For this exercise, copy the records below exactly and exclude every image.
═══ Dataset ═══
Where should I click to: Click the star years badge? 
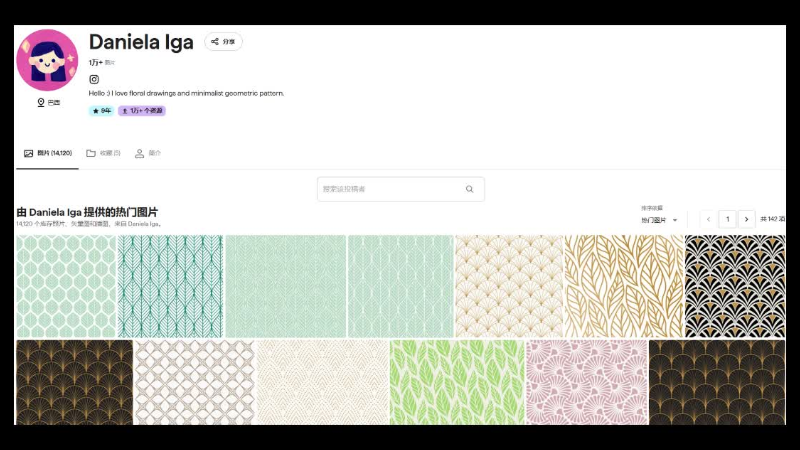[101, 111]
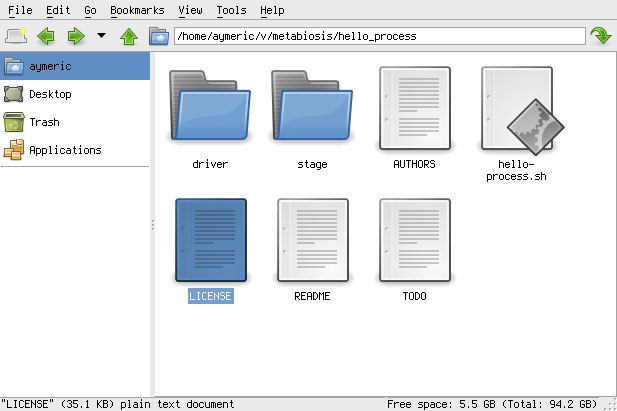Click the home folder toolbar icon
This screenshot has width=617, height=411.
pyautogui.click(x=158, y=37)
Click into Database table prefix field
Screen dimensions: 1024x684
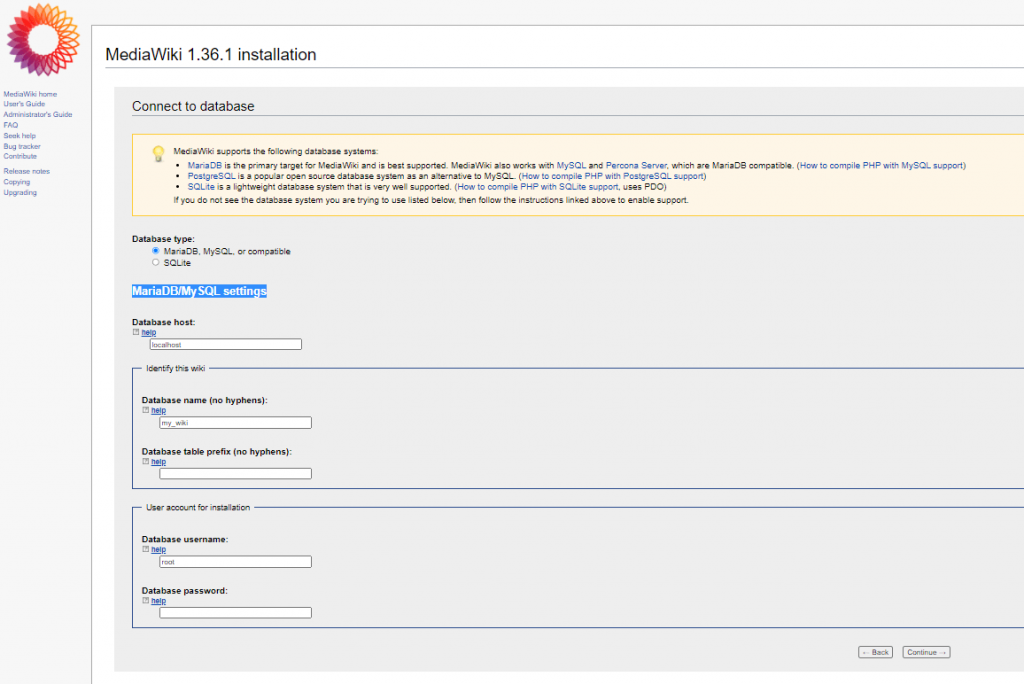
═══
__Output below__.
Where should I click to: Click the star years badge? 
[101, 111]
Click the home folder toolbar icon
This screenshot has width=617, height=411.
pyautogui.click(x=158, y=37)
Click into Database table prefix field
Screen dimensions: 1024x684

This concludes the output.